* [Brief]: Keeping every line intact, print the records that follow.

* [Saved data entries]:
___

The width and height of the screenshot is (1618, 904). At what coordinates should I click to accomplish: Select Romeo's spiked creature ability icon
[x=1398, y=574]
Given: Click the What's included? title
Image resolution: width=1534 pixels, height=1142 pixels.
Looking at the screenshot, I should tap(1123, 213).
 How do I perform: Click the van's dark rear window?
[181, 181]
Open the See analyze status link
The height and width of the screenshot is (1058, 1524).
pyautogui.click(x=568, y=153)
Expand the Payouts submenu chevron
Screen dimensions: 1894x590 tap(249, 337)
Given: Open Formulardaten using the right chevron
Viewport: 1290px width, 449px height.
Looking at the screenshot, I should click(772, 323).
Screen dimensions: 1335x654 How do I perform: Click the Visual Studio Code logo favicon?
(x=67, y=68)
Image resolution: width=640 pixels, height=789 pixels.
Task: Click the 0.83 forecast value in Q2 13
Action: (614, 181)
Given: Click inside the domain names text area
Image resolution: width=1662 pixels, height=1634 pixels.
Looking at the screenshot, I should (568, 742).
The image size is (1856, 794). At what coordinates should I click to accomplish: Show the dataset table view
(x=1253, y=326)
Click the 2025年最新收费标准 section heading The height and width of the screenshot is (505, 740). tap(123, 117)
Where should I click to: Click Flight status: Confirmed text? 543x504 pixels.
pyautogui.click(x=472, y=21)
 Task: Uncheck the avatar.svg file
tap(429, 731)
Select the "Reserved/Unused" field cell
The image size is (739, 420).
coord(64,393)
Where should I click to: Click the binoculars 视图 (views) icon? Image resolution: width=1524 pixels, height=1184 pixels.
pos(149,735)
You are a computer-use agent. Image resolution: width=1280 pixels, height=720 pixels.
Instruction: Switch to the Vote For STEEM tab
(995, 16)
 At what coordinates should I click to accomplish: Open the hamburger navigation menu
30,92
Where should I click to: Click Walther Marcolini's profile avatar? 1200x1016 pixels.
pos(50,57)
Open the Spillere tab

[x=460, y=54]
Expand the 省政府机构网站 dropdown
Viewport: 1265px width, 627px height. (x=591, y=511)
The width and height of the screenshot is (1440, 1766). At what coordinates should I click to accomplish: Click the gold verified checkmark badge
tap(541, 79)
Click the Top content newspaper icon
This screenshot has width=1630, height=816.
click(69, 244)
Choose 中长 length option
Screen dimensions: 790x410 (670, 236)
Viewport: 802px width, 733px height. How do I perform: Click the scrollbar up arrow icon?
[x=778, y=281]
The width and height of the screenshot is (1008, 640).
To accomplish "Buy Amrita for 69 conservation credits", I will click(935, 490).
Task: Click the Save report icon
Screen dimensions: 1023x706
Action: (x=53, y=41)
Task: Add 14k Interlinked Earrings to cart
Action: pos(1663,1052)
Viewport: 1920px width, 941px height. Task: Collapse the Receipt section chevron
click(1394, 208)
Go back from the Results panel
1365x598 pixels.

___

* [Output for this task]:
The width and height of the screenshot is (1618, 904). At what coordinates should I click to accomplish: Select Romeo's spiked creature ability icon
[x=1398, y=574]
Given: Click the What's included? title
Image resolution: width=1534 pixels, height=1142 pixels.
Looking at the screenshot, I should tap(1123, 213).
 How do I perform: Click the van's dark rear window?
[181, 181]
Open the See analyze status link
The height and width of the screenshot is (1058, 1524).
pyautogui.click(x=568, y=153)
Expand the Payouts submenu chevron
Screen dimensions: 1894x590 tap(249, 337)
Given: Open Formulardaten using the right chevron
Viewport: 1290px width, 449px height.
Looking at the screenshot, I should click(772, 323).
Screen dimensions: 1335x654 How do I perform: Click the Visual Studio Code logo favicon?
(x=67, y=68)
Image resolution: width=640 pixels, height=789 pixels.
Task: Click the 0.83 forecast value in Q2 13
Action: (614, 181)
Given: Click inside the domain names text area
Image resolution: width=1662 pixels, height=1634 pixels.
Looking at the screenshot, I should (568, 742).
The image size is (1856, 794). At what coordinates should I click to accomplish: Show the dataset table view
(x=1253, y=326)
Click the 2025年最新收费标准 section heading The height and width of the screenshot is (505, 740). tap(123, 117)
Where should I click to: Click Flight status: Confirmed text? 543x504 pixels.
pyautogui.click(x=472, y=21)
 Task: Uncheck the avatar.svg file
tap(429, 731)
Select the "Reserved/Unused" field cell
The image size is (739, 420).
coord(64,393)
Where should I click to: Click the binoculars 视图 (views) icon? Image resolution: width=1524 pixels, height=1184 pixels.
pos(149,735)
You are a computer-use agent. Image resolution: width=1280 pixels, height=720 pixels.
Instruction: Switch to the Vote For STEEM tab
(995, 16)
 At what coordinates should I click to accomplish: Open the hamburger navigation menu
30,92
Where should I click to: Click Walther Marcolini's profile avatar? 1200x1016 pixels.
pos(50,57)
Open the Spillere tab

[x=460, y=54]
Expand the 省政府机构网站 dropdown
Viewport: 1265px width, 627px height. (x=591, y=511)
The width and height of the screenshot is (1440, 1766). At what coordinates should I click to accomplish: Click the gold verified checkmark badge
tap(541, 79)
Click the Top content newspaper icon
This screenshot has width=1630, height=816.
click(69, 244)
Choose 中长 length option
Screen dimensions: 790x410 (670, 236)
Viewport: 802px width, 733px height. How do I perform: Click the scrollbar up arrow icon?
[x=778, y=281]
The width and height of the screenshot is (1008, 640).
To accomplish "Buy Amrita for 69 conservation credits", I will click(935, 490).
Task: Click the Save report icon
Screen dimensions: 1023x706
Action: (x=53, y=41)
Task: Add 14k Interlinked Earrings to cart
Action: pos(1663,1052)
Viewport: 1920px width, 941px height. Task: Collapse the Receipt section chevron
click(1394, 208)
Go back from the Results panel
1365x598 pixels.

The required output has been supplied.